In the listing below, find the line holding "June (549, 162)" and the line holding "ASUS Zenbook S14 OLED Copilot+ PC UX5406SA-PV029W-4711387560372". Write out those two lines and all lines between, exactly, and nothing more.

___

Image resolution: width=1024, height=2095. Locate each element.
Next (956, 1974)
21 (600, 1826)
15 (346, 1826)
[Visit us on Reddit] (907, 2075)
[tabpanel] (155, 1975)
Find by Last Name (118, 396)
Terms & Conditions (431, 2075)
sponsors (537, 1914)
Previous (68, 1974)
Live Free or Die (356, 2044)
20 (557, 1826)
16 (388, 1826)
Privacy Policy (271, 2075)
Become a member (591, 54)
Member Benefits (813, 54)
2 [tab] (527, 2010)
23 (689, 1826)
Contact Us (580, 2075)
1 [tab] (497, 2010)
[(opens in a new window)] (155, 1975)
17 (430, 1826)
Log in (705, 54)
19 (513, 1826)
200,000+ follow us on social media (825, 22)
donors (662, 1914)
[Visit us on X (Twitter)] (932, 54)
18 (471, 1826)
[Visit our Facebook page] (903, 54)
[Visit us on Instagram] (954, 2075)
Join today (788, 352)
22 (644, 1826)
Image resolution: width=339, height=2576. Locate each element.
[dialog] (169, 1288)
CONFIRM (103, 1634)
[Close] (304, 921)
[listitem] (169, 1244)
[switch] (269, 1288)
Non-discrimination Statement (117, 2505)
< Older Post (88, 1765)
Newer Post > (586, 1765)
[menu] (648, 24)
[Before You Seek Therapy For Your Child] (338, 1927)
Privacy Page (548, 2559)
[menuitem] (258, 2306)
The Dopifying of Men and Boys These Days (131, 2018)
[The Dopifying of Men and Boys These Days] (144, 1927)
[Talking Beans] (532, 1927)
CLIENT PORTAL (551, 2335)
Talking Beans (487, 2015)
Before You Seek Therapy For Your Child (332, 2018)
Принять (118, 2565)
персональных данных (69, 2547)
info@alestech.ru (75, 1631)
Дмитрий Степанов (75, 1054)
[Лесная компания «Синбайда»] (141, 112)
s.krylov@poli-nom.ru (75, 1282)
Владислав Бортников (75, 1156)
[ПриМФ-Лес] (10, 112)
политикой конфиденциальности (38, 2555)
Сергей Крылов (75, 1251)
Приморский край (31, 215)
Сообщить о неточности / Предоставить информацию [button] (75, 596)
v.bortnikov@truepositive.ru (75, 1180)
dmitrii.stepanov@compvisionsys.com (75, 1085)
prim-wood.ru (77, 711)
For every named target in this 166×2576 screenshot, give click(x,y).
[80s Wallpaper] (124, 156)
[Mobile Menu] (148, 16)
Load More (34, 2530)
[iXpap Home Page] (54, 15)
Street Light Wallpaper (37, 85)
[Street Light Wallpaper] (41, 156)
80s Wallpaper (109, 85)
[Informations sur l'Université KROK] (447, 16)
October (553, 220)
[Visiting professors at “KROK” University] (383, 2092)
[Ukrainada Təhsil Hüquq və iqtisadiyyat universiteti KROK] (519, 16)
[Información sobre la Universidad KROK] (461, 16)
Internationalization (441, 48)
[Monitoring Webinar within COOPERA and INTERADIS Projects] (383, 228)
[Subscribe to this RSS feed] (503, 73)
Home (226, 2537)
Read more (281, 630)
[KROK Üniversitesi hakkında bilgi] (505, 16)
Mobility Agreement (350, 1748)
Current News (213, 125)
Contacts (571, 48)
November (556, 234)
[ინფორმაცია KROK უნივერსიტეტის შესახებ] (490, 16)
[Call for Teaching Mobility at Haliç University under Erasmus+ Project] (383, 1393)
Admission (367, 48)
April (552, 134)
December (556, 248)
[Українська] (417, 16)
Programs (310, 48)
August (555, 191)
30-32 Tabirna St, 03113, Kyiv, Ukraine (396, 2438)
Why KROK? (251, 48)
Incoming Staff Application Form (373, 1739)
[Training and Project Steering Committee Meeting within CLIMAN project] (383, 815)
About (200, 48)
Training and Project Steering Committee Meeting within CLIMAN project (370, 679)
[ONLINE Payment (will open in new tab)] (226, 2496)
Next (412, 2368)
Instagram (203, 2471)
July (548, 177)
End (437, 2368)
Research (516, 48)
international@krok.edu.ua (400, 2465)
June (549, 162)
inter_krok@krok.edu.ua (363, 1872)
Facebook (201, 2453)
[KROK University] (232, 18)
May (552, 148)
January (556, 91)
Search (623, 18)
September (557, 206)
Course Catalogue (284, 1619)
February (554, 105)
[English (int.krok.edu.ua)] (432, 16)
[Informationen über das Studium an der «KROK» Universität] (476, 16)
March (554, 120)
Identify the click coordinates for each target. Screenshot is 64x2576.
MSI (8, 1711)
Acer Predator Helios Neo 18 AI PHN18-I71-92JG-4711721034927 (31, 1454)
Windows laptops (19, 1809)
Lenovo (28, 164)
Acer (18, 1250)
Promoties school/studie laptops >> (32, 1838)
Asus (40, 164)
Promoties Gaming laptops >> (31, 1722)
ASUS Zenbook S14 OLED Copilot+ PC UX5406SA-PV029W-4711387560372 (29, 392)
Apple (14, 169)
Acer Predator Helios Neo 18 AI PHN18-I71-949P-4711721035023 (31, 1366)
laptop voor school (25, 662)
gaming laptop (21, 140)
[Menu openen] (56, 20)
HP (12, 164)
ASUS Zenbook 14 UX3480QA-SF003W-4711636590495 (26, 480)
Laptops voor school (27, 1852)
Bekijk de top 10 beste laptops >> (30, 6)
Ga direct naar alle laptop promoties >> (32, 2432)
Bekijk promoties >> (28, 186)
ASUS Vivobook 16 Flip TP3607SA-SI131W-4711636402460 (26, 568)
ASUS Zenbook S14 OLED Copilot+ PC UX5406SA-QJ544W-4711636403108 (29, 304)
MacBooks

___

Answer box >>
June (549, 162)
inter_krok@krok.edu.ua (363, 1872)
Facebook (201, 2453)
[KROK University] (232, 18)
May (552, 148)
January (556, 91)
Search (623, 18)
September (557, 206)
Course Catalogue (284, 1619)
February (554, 105)
[English (int.krok.edu.ua)] (432, 16)
[Informationen über das Studium an der «KROK» Universität] (476, 16)
March (554, 120)
Identify the click coordinates for each target. Screenshot is 64x2576.
MSI (8, 1711)
Acer Predator Helios Neo 18 AI PHN18-I71-92JG-4711721034927 (31, 1454)
Windows laptops (19, 1809)
Lenovo (28, 164)
Acer (18, 1250)
Promoties school/studie laptops >> (32, 1838)
Asus (40, 164)
Promoties Gaming laptops >> (31, 1722)
ASUS Zenbook S14 OLED Copilot+ PC UX5406SA-PV029W-4711387560372 (29, 392)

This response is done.